Geringfügige, über die aufgewiesenen (955-958) hinausgehende Korrekturvorschläge, etwa hinsichtlich gelegentlicher Rechtschreibversehen vor allem bei der Transliteration slawischer Worte und Wortverbindungen, stellen nicht den Schattenwurf der höchst beachtlichen Editionsleistung dar, sondern unterstreichen diese nur.
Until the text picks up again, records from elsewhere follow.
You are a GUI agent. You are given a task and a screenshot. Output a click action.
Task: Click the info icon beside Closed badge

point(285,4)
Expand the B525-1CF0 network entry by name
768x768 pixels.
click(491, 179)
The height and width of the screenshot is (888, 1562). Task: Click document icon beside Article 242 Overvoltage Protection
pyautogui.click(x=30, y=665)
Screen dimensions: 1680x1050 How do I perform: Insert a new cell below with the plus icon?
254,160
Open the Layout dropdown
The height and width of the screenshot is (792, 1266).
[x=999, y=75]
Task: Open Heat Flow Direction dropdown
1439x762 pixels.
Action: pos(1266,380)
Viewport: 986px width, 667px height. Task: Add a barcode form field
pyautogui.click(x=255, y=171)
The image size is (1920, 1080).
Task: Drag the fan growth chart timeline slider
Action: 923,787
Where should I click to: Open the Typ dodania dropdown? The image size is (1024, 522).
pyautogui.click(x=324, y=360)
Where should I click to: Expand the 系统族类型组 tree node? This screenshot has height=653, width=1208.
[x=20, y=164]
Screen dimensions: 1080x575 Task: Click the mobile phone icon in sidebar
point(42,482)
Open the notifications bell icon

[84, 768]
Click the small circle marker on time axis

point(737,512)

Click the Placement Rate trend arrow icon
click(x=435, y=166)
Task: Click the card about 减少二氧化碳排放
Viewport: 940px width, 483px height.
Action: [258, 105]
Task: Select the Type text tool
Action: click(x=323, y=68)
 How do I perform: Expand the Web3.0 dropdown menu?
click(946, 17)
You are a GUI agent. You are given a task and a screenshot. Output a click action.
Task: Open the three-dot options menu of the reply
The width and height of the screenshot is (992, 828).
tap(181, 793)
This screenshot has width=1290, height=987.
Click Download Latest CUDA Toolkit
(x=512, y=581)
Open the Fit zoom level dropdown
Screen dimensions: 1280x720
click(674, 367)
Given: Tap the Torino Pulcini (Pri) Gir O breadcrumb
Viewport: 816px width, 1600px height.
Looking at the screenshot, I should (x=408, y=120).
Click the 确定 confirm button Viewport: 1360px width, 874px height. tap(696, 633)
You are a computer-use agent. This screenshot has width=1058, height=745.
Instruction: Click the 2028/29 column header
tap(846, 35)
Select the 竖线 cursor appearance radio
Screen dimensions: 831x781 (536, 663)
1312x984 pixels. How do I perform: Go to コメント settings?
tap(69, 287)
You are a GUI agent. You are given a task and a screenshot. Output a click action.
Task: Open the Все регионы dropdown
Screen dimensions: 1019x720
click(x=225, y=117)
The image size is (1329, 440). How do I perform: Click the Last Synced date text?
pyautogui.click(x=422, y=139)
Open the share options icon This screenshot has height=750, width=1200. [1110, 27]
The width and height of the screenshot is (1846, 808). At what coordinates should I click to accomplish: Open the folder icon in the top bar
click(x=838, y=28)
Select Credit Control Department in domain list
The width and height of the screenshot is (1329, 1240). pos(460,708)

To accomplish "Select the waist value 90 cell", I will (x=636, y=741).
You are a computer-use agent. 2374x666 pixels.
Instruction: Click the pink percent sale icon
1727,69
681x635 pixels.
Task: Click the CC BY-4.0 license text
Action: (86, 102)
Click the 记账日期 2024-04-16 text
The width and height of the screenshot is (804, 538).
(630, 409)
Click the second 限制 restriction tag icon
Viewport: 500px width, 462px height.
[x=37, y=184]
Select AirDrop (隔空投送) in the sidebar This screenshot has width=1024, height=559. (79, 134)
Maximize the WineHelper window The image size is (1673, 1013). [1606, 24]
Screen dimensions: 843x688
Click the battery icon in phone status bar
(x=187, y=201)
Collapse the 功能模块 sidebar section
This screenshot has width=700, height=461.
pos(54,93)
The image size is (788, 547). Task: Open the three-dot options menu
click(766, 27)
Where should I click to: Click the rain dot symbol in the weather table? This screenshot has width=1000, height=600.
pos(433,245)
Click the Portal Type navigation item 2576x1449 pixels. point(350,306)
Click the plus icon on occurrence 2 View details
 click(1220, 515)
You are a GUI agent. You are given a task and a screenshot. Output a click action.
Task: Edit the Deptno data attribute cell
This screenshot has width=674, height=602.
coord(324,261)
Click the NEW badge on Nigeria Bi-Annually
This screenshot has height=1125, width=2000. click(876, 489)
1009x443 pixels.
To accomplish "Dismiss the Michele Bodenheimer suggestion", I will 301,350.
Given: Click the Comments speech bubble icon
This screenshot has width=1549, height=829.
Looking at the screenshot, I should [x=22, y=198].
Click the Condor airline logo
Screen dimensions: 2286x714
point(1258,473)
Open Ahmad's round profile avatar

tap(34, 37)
So dürfen wir die reife Gabe D.s allen an russischer Kultur- und Geistesgeschichte Interessierten als grundlegende Berdjajew-Studie, die uns nun - in Detailangaben ergänzter und veränderter - in insgesamt erweiterter und ansprechender Form vorliegt, wärmstens empfehlen und zugleich auf den bereits seit längerem in Aussicht gestellten, nun aber im selben Verlag als Band 25 der Studien zur Orientalischen Kirchengeschichte angekündigten komplementären Band II zum vorliegenden Werk mit dem Titel: Nikolai Berdjajew II. Sein Denken in der Struktur und in der Kritik; Systematische Aspekte, Reaktionen, Bibliographie (952) in gespannter Erwartung verweisen.